# Algemeen > Even voorstellen... >  yo

## endymion

Hoi,

Ik las al een tijdje op dit forum over paroxitine ervaringen. Ik gebruik dit zelf ook maar ben begonnen met afbouwen. Ik zal een aparte post starten hiervoor.

Ik ben vorige jaar overspannen geraakt maar had al langere tijd kunnen aanvoelen dat dit eraan zat te komen maar ik wist niet dat het zo erg kon worden dus ging maar door met lapmiddeltjes (benzo's).
Het is ontstaan door een combinatie van de medicatie voor mijn adhd (ritalin), daar wordt ik al gespannen van, en druk/niet leuk op het werk en 2 jaar geleden vader geworden wat het er ook niet bepaald rustiger op maakt ;-)

Ik heb inmiddels betere (beter voor mij) medicijnen voor mn adhd: dexamphetamine- retard en sulfas. Zal ik ook wel een aparte post van maken.

Ik gebruik ook nog wel af en toe temazepam om sneller in slaap te komen (2x per week) of melatonine (3 mg).

Gr. Endymion

----------


## sietske763

slik zelf ritalin na eerst concerta gebruik(kan t niet meer betalen)
zou daarom graag van je weten hoe het werkt met dexamphetamine retard,
zou je mij die info willen geven?
alvast bedankt!

melatonine werkt echt niet, zonde van je geld, gebruikte het eerst ook, maar neuroloog vertelde als dit helpt dat het ""tussen de oren"" zit.
ben ermee gestopt, hou geld over en ik voel geen verschil!

----------


## endymion

Het geld is geen probleem voor mij. Ik merk eigenlijk niks van die betaling, gaat gelijk via de verzekering. Zal wel weer volle eigen bijdrage hebben, of dat je dan niks terug krijgt of zo maar dat boeit me verder niet.

Ik ga zo even een topic starten hierover.

Als de werking van melatonine tussen de oren zit en het werkt daardoor toch dan is dat toch goed. Kan dan als een soort geruststelling werken, je weet dat je melatonine hebt genomen dus denk je eerder dat je wel in slaap zal vallen ipv al gelijk gaan denken dat het toch niet gaat lukken.
Het is ook zo dat het bij een bepaalde groep mensen wel werkt en anderen niet.

----------


## endymion

Er is niet echt iets voor adhd hier zie ik dus ik heb een thread aangemaakt bij de antidepressiva en daar mijn hele verhaal ingezet.

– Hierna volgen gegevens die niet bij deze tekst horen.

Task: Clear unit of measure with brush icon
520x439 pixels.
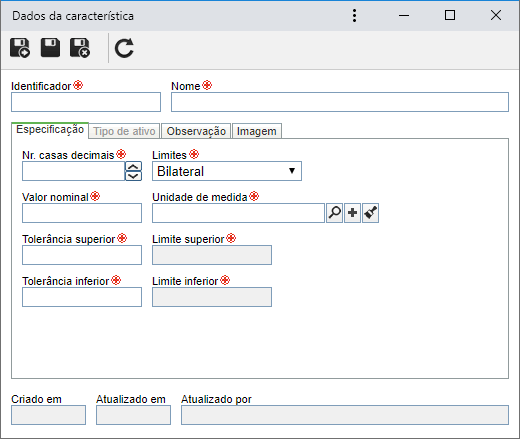Action: pos(371,213)
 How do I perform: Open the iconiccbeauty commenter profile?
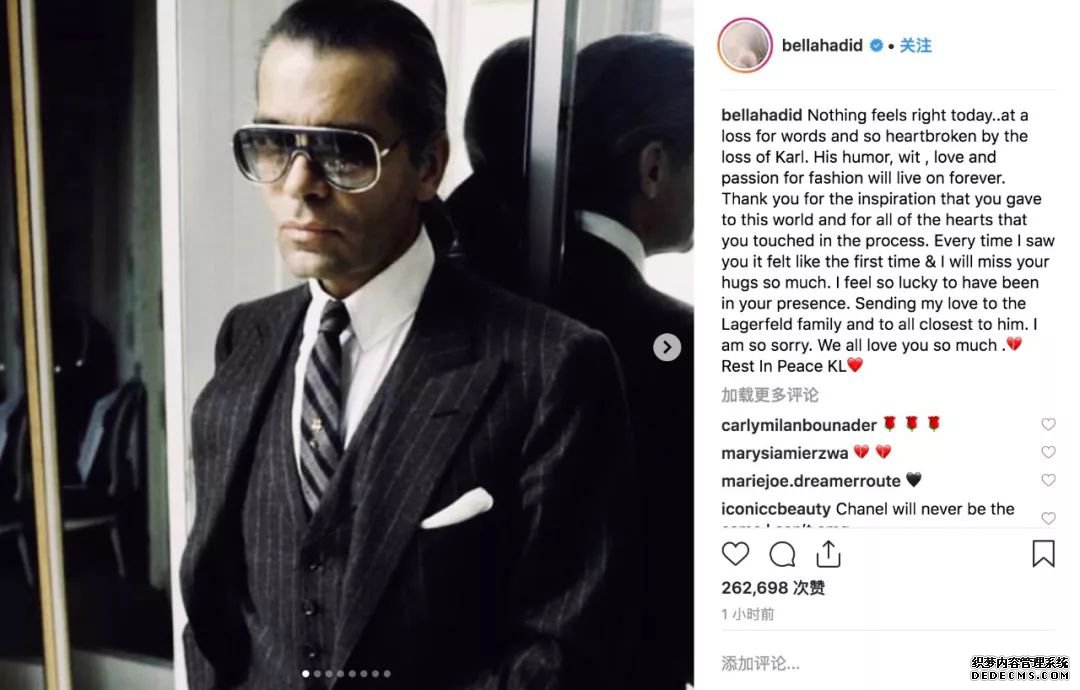tap(776, 509)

http://www.medicity.nl/showthread.php?t=13750


Gr. Endymion

----------


## Karin63

Hartelijk welkom op het forum Endymion.  :Wink:

----------


## endymion

Thx :-)

----------


## endymion

> melatonine werkt echt niet, zonde van je geld, gebruikte het eerst ook, maar neuroloog vertelde als dit helpt dat het ""tussen de oren"" zit.
> ben ermee gestopt, hou geld over en ik voel geen verschil!


Ik vrees dat je gelijk hebt met die melatonine, soms neem ik wel 4,5 mg en dan ook nog 3 capsules valeriaan erbij maar kan net zo goed klaar wakker blijven.
Lezen is bij mij het enige middel dat echt goed werkt, minstens een uurtje lezen voor het slapen gaan.

----------


## endymion

Heb me wel erg kort voorgesteld zie ik, alleen maar over de problemen en medicijnen.

Ik ben man, 37 jaar, ga volgend jaar trouwen en heb een dochtertje van 2 jaar. 
Werk full-time in de ICT sinds 2000. Daarvoor in diverse laboratoria, heb een scheikundige achtergrond.

Psychologie/medicijnen/drugs/hersenen vind ik erg interessant :-)

Had een tijdje terug het boek "Uw brein als medicijn" gelezen, staan leuke stukjes in. En heb nu dit boek besteld: "Wij zijn ons brein", ben benieuwd.

Gr. Endymion

----------


## sietske763

> Ik vrees dat je gelijk hebt met die melatonine, soms neem ik wel 4,5 mg en dan ook nog 3 capsules valeriaan erbij maar kan net zo goed klaar wakker blijven.
> Lezen is bij mij het enige middel dat echt goed werkt, minstens een uurtje lezen voor het slapen gaan.


ben bij een slaapstoornis neuroloog geweest, hij had alleen dus dat van de melatonine direct gezegd(ik had 10mg)over mijn andere med. had hij geen commentaar, dus ff voor de duidelijkheid; dit is de uitspraak van een gespecialiseerde neuroloog die in een bekend slaapcetrum werkt.

----------